Aucune femme n'a été invitée sur des sujets qui les concernent au plus près. Une fois de plus, ce sont des hommes qui décident du corps des femmes sur des points majeurs tels que le statut de l'embryon, la contraception, l'IVG, l'interruption médicale de grossesse, la fécondation in vitro, les cellules souches et les perspectives thérapeutiques.
Dalil Boubakeur commence par une énormité : "nous avons dans le Coran une description assez complète de l'embryogénèse", alors que les versets concernés ne sont que de vagues déclarations autorisant un grand éventail d'interprétations où on trouve tout et son contraire. Boubakeur fait de la surinterprétation pour conférer au Coran une dimension médicale en mêlant des données scientifiques quantitatives et des propos fumeux, intuitifs, issus de sa religion. Deux exemples du charabia servi par le recteur de la Mosquée de Paris : "L'embryon est, du point de vue islamique, une promesse de personne" et "La vie est un don de Dieu et ce don existe dès la phase de la fécondation", ce qui n'a aucune valeur scientifique, au-delà de la formule de style toujours utile au contentement de son auteur. Autre question centrale pour les professionnels de la religion : est-ce que la vie des embryons surnuméraires est sacrée ou non ? C'est "un petit peu entre les deux" pour Boubakeur. Se taire aurait été aussi instructif. Champion de la formule, Boubakeur délivre une autre déclaration qui ne doit rien à l'improvisation : "la religion est certainement un guide moral et souvent un frein de prudence". "Frein de prudence" est assurément plus habile que accumulation d'interdits, éloge de la soumission, acceptation des frustrations, fatalisme, abandon du libre arbitre, etc.

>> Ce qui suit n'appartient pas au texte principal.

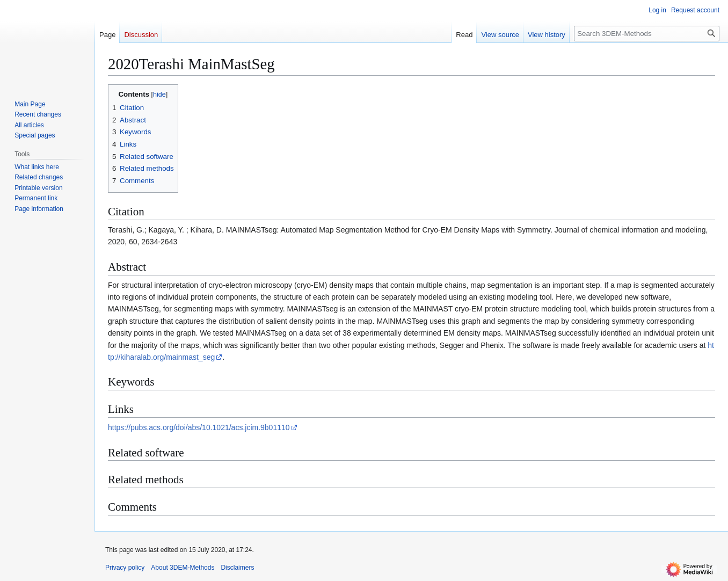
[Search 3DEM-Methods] (646, 33)
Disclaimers (237, 568)
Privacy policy (125, 568)
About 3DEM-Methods (183, 568)
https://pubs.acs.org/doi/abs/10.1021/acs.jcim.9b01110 (199, 427)
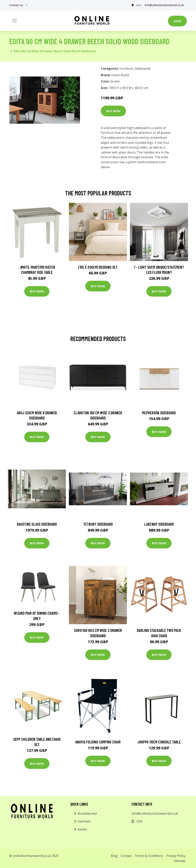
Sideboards (143, 68)
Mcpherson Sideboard (159, 413)
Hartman (84, 821)
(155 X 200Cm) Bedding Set (98, 267)
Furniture (126, 68)
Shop (177, 21)
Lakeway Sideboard (159, 524)
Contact (126, 856)
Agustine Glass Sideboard (37, 524)
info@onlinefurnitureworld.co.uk (164, 5)
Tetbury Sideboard (98, 524)
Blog (114, 856)
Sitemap (180, 861)
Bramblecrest (87, 813)
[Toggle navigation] (14, 21)
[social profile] (27, 5)
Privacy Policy (175, 856)
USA (138, 5)
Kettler (82, 829)
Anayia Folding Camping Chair (98, 742)
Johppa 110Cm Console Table (159, 742)
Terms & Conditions (149, 856)
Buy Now (113, 111)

Comme la principale différence entre les monothéismes ne réside pas dans le fond de la doctrine mais dans la chronologie de leur apparition et leur développement, le rabbin Michaël Azoulay adopte une stratégie identique : surinterpréter le Talmud pour transformer en vérités médicales des écrits approximatifs et peu élaborés (fœtus qui ressemble à une "noix posée dans un bol d'eau", "grumeau"). On admirera l'excuse d'une "description évidemment tributaire des connaissances de l'époque sur l'embryon" pour exprimer que, finalement, le Talmud ne sait dit rien de précis ni utile sur les premières phases du développement de la future personne.
Troisème larron, le jésuite Bruno Saintôt use lui aussi d'une formule piteuse pour traduire que, pour l'Église, il est impossible d'être définitif sur le statut de l'embryon : celui-ci aurait un "statut énigmatique". L'Eglise ne dit pas que l'embryon est une personne mais elle estime qu'il doit être traité "comme une personne", une pirouette pour masquer son ignorance et sa gêne sur le sujet. Ici aussi, se taire aurait été aussi éclairant.

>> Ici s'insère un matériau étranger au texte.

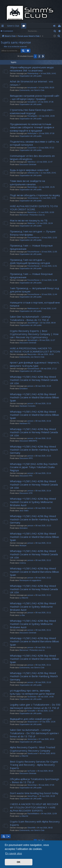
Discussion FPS (26, 476)
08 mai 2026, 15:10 (43, 682)
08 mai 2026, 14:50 (46, 696)
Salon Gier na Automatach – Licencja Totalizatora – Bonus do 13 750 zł (30, 318)
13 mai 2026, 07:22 (46, 148)
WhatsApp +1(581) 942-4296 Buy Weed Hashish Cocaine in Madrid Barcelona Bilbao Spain (35, 397)
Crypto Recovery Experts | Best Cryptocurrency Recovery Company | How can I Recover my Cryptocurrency (34, 334)
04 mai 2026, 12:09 (49, 813)
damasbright (33, 340)
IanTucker (32, 771)
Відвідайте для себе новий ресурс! (30, 719)
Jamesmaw (32, 739)
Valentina (31, 162)
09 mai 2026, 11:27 (47, 340)
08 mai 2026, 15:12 (43, 560)
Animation (23, 528)
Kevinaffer (32, 711)
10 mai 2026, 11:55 (49, 252)
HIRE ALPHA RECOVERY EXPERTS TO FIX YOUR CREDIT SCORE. (34, 208)
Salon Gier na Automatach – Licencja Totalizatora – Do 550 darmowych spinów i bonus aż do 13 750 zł (34, 733)
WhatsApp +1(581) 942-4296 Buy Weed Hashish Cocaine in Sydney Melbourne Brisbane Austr (33, 502)
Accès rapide (3, 26)
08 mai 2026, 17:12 (49, 369)
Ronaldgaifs (32, 116)
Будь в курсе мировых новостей (29, 170)
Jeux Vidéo (24, 510)
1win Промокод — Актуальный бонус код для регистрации (35, 290)
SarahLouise (33, 753)
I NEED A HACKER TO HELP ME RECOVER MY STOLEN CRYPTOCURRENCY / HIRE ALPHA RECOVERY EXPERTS (34, 807)
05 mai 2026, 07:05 (46, 785)
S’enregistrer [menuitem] (60, 26)
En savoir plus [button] (14, 854)
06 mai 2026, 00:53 (47, 753)
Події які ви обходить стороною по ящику (35, 195)
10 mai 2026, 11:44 (49, 294)
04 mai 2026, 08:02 (45, 828)
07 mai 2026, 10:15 (46, 739)
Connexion (8, 31)
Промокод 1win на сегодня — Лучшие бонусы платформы (33, 233)
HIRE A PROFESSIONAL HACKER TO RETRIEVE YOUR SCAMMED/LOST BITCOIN (35, 350)
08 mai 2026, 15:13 (43, 508)
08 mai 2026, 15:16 (43, 403)
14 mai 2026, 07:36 (46, 102)
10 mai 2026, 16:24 (45, 223)
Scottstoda (32, 696)
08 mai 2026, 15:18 (43, 386)
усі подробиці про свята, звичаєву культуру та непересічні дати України (32, 692)
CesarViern (32, 148)
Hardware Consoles (27, 406)
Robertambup (33, 73)
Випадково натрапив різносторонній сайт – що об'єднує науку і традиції (35, 97)
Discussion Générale (28, 164)
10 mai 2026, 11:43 (48, 308)
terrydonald (32, 88)
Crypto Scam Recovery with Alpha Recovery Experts (35, 823)
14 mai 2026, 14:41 (48, 73)
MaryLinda (32, 354)
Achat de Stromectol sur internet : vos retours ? (32, 83)
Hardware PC (25, 423)
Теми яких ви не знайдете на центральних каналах (27, 182)
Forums (24, 26)
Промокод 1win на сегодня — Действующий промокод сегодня (30, 261)
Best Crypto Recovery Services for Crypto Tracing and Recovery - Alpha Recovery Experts (34, 765)
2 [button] (39, 56)
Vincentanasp (33, 198)
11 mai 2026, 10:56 (48, 198)
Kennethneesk (33, 369)
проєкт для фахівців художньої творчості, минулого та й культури (35, 364)
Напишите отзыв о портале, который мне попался (35, 304)
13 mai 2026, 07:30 (46, 133)
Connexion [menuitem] (55, 26)
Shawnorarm (33, 722)
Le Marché (24, 598)
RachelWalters (33, 813)
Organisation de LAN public (30, 76)
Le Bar (22, 615)
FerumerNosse (34, 238)
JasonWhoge (33, 323)
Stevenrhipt (32, 785)
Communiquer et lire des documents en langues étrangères (32, 157)
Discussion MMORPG (28, 441)
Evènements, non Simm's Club (32, 90)
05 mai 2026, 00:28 (47, 796)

Plus concrètement, quelques cas graves sont présentés dans lesquels l'avis d'un religieux (islam, judaïsme, christianisme et marabout africain) a été nécessaire pour faire accepter à des femmes une interruption de grossesse ou une césarienne. La gravité des discussions entre les religieux et les patientes indique bien à quel point certaines d'entre elles sont aliénées au discours religieux mais acceptent heureusement, in fine, les avis médicaux dans les situations les plus critiques. Si la religion s'oppose à l'avortement, la croyante le refuse, mais si la religion change d'avis, la croyante change aussi son point de vue. On ne saurait mieux illustrer la subordination à une autorité morale.
Enfin, à propos des embryons surnuméraires fournisseurs de cellules souches, le rabbin en accepte l'utilisation thérapeutique, argumentant que l'embryon in vitro n'a rien à voir avec l'embryon in utero. Mais le jésuite et le recteur de la Mosquée de Paris s'y opposent.
L'écoute de l'émission est utilement complétée par la lecture des commentaires sur la page de l'émission : c'est une accumulation de réaction outrées sur l'absence des femmes sur un sujet aussi essentiel. Le décalage est grand, et révélateur du machisme des médias comme des religions, entre les attentes du public et le discours dominant véhiculé par ceux (et pas celles) qui ont accès aux médias.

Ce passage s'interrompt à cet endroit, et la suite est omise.